Dopo la tragica morte di Antonio, uno studente universitario nel tarantino che si è tolto la vita, la riflessione, oltre che ad una vita spezzata, va al rapporto giovani – istituzioni, al conflitto generazionale, a quelle cause che determinano profondi disagi nei giovani.Sempre più la vita scorre frenetica, al punto da considerare anomalo ciò che lentamente “fotografa” i momenti formativi e vitali dei ragazzi. Così la lezione scolastica ed universitaria, il ritrovo nelle biblioteche, i momenti perduti di condivisione umana, sono sovrastati dai ritmi frenetici della quotidianità. Crediamo che ritrovarsi in gruppo a discutere della vita e stoppare l’ingranaggio – sia pur per poco – della velocità sociale, sia una perdita di tempo. Se invece fosse tutto il resto ad aver oscurato queste piccole e importanti cose? Sarebbe un incredibile toccasana, e ce ne accorgiamo sempre dopo.
Non deve quindi essere la notizia della scomparsa di un giovane la sentinella per cominciare a cambiare le cose, perché è tardi. Come le metastasi, che una volta diffuse in maniera capillare, rappresentano uno degli ultimi stadi della malattia, in un corpo già distrutto. Allo stesso modo se un voto, un numero, una gratificazione, una lezione, divengono più importanti della salute mentale di chi frequenta i nostri ambienti, è il segnale di una malattia allo stadio terminale.
Nella cultura orientale emerge una scena che dovrebbe scuotere le nostra fondamenta: quando muore un paziente e dona gli organi, i medici tutti si avvicinano al letto e chinano il capo, in segno di profondo rispetto. Insegnamento, questo, che rivela la fragilità umana. Allo stesso modo dovrebbe crollare un incredible silenzio quando il prossimo scompare, poiché tutti in cuor nostro, nel comporre una società di assenti, ne siamo responsabili. Non è un raptus, né una decisione di impulso, quella di togliersi la vita. Non è una brutta notizia, né una causa particolarmente scatenante, a causarlo. Ma un accumulo, brutale, denso, asfissiante, di cause profonde che compongono il disagio di un ragazzo.

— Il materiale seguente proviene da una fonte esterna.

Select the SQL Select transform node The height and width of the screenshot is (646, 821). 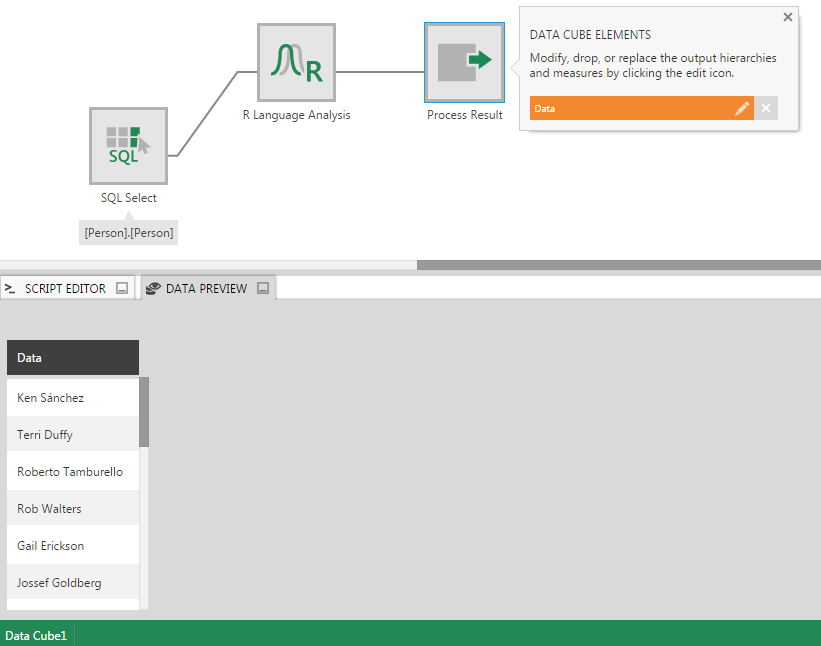[x=128, y=146]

Un cappio di dolore, una nebbia fitta di sofferenza, dalla quale chi soffre non vede noi e noi non vediamo chi soffre. Finché non arriva il momento straziante: la notizia della tragedia, e quindi il punto di non ritorno. E allora ci chiediamo tutti chi, come, perché e quando. Una lista di domande esistenziali, quando proprio nel processo di accumulo delle concause che conducono al disastro forse correvamo troppo.
Alcuni esperti hanno illustrato la teoria di una società più debole, altri hanno attribuito la colpa del malessere dei giovani alle vicende esterne. Le teorie sono tante, ma i fatti sono incontestabili. Un aumento dei suicidi giovanili, sopratutto post pandemia, ha evidenziato una tendenza preoccupante che deve assolutamente essere invertita. La maggior parte delle 800.000 persone che muoiono ogni anno per suicidio – riporta Ansa – sono giovani, e il suicidio è la quarta causa principale di morte tra i giovani tra i 15 e i 19 anni, con 46.000 adolescenti suicidi ogni anno, più di uno ogni 11 minuti. Male anche a scuola, dove ogni anno sono circa 200 i giovani che si tolgono la vita: bullismo e fallimento scolastico sono le cause principali.
Mentre un servizio di Orizzontescuola.it ha mostrato dati allarmanti: dall’inizio della pandemia l’incremento dei tentati suicidi nella fascia giovanile segna un +40% solo all’ospedale Bambin Gesù di Roma, con un aumento – in Italia – del 75% dei casi. Secondo il World Health Organization, rappresenta la seconda causa di morte nei giovani tra i 10 e i 24 anni. Tra le maggiori cause, modelli familiari disfunzionali, eventi traumatici durante l’infanzia, difficoltà nell’interazione con gli altri, vulnerabilità emotiva, disturbi psichiatrici.
Le istituzioni, prime a dover fronteggiare la questione, devono lavorare ad una massiccia presenza di esperti nelle scuole, università, luoghi di lavoro. Abbattere lo stigma del supporto psicologico è il primo passo per una società più aperta, pronta ad aiutare il prossimo, rinnovata. Che la scomparsa di Antonio non sia dimenticata, e cominci a mettere in moto l’ingranaggio delle istituzioni e della società.